### EXERCISE BRIEF:
Copy exactly every line below, from the first through the one that contains "562x277 pixels.", and skip all pictures.

━━━━━━━━

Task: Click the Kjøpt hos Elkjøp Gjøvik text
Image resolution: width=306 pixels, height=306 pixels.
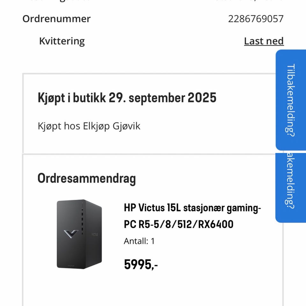Action: point(89,126)
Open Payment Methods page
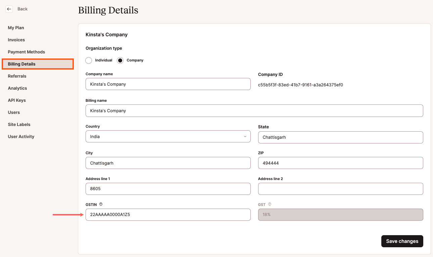Screen dimensions: 433x257 click(x=26, y=52)
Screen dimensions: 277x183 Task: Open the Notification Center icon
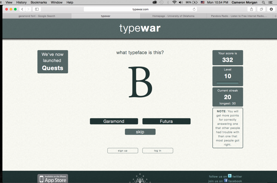click(270, 2)
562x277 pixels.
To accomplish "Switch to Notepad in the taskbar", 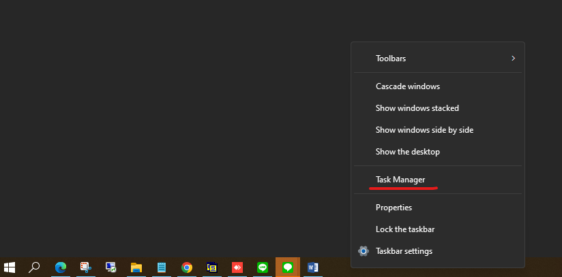I will [162, 267].
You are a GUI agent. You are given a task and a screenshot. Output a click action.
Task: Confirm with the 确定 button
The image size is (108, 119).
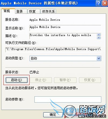pos(53,115)
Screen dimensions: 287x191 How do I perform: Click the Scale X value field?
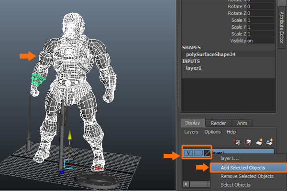pyautogui.click(x=261, y=21)
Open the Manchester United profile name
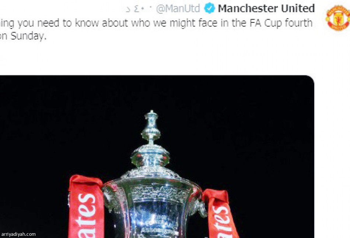The width and height of the screenshot is (350, 238). point(266,8)
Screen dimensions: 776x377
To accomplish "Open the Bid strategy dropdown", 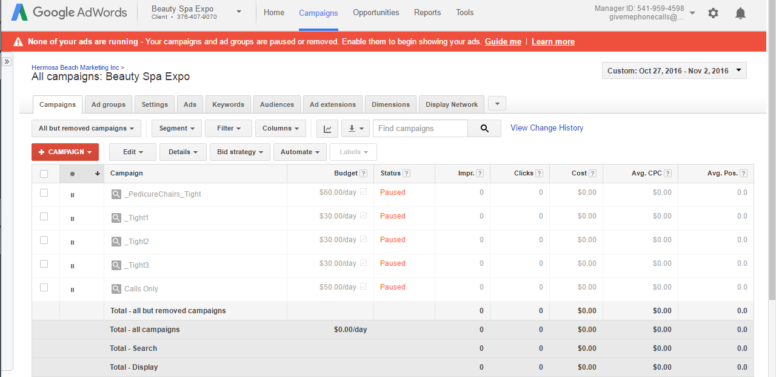I will (x=241, y=152).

━━━━━━━━

### RESULT FOR THIS EXERCISE:
Task: Click the Kjøpt hos Elkjøp Gjøvik text
Image resolution: width=306 pixels, height=306 pixels.
Action: point(89,126)
Open Payment Methods page
Screen dimensions: 433x257 click(x=26, y=52)
Screen dimensions: 277x183 Task: Open the Notification Center icon
click(270, 2)
562x277 pixels.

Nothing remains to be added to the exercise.